* _EXTRAIT DU TEXTE_:
+===+

2) Contrairement aux apparences, l’économie « immatérielle » est très matérielle : elle consomme de l’énergie, des ressources, elle nécessite de lourdes infrastructures, une concentration mondiale de moyens de production. Apple emploie environ 165 000 personnes dans le monde. C’est peu. Mais Foxcon, un de ses principaux sous-traitants, celui qui fabrique réellement les téléphones, en emploie plus de 800 000, essentiellement en Chine. En septembre 2024, OpenAI, la société qui produit ChatGPT employait 3500 personnes. Nvidia, le concepteur des puces qu’utilise (notamment) massivement OpenAI pour « entraîner » son modèle en emploie 160 000. Et Nvidia ne réalise que la conception des puces, qui sont produites largement par des « fondeurs », comme TSMC, qui emploie plus de 90 000 salariés. L’intelligence « articielle » est elle aussi très humaine, c’est à dire incapable de fonctionner sans une armée d’humains qui l’entretient en permanence.
3) Comme l’expliquait Marx, le capitalisme dirige la technologie dans un sens unique : l’accroissement de l’exploitation. Cela se traduit par la dévalorisation du travail. La machine (dès ses débuts en réalité) standardise et divise le travail. Cela produit une masse de travail à faible valeur et une petite quantité de travail à haute valeur, ce qu’on appelait les « cols blancs » et les « cols bleus », mais qui prend d’autres dimensions aujourd’hui. La concentration du capital et la mondialisation ont conduit à une répartition mondiale de la production, une division mondiale du travail, selon les règles de l’exploitation capitaliste : Les pays dominant ont davantage de cols blancs (mais la situation de leurs ouvriers est non moins difficile, car ils sont en concurrence avec leurs collègues du bout du monde), les anciennes colonies et semi-colonies ont davantage de cols bleus. La population active mondiale est de l’ordre de plus de 3 milliard 500 millions de personnes. Je pense que l’effet immédiat de l’IA sera de transférer un grand nombre de travailleurs de la catégorie des postes à haut revenus vers celle des postes à bas revenus.
Mais tout cela à plusieurs limites :
L’article évoque la question de la consommation, c’est un fait. Le capitalisme peut connaître une crise de surproduction. Jusqu’ici, le capitalisme a connu plusieurs crises sévères de surproduction, notamment celle de 1929. Il s’en est sorti sur la période récente parce que, autour des pays capitalistes développés, il existait une grande masse de population encore non urbanisée, à faible niveau de consommation et à forte croissance démographique. C’est le ressort de la mondialisation des années 1980 – 2010. Donc, les consommateurs des pays développaient ont perdu en pouvoir d’achat, mais d’autres, en plus grand nombre, les ont remplacés. Cette source se tarit progressivement, mais elle continue à exister encore un peu.

+===+

* _DONNÉES FOURNIES_:
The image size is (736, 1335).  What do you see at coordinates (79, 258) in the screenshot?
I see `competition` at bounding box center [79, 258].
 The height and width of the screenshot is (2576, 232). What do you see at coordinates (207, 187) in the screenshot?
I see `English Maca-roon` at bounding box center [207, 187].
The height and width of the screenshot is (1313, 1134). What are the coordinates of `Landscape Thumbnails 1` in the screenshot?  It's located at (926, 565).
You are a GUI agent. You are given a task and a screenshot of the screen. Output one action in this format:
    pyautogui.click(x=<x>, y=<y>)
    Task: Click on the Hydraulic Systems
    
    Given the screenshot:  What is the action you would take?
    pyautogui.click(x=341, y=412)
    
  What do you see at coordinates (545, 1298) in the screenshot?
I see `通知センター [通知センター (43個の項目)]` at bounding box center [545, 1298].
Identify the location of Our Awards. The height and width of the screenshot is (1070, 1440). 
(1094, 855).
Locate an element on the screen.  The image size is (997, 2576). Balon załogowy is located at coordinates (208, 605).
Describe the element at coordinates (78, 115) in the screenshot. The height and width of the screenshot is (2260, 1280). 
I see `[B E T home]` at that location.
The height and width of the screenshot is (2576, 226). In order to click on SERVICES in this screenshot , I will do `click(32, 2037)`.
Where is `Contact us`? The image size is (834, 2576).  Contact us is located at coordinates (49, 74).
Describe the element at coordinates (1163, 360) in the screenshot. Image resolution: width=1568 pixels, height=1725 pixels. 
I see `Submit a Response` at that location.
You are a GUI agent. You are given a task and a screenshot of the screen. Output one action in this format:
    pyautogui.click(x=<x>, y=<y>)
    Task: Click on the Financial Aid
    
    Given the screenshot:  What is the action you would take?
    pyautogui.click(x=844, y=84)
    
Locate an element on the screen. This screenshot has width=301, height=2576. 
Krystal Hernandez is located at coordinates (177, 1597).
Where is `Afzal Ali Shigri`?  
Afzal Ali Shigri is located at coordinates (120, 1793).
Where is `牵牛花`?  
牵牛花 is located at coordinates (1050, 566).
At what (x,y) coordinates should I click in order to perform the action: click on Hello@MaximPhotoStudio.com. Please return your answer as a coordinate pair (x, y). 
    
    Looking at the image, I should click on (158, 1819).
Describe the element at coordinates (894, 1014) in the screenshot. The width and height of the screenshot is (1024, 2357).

+===+

* _CONSIGNE_: D'après l'extrait, pourquoi le capitalisme est-il sorti des crises de surproduction sur la période récente ? Répondez en une à trois phrases. Ces enregistrements n'ont aucun rapport avec l'extrait.

* _CORRIGÉ_: Il s'en est sorti parce qu'il existait, autour des pays capitalistes développés, une grande masse de population encore non urbanisée, à faible niveau de consommation et à forte croissance démographique. C'est le ressort de la mondialisation des années 1980 – 2010 : les consommateurs qui ont perdu en pouvoir d'achat ont été remplacés par d'autres, en plus grand nombre.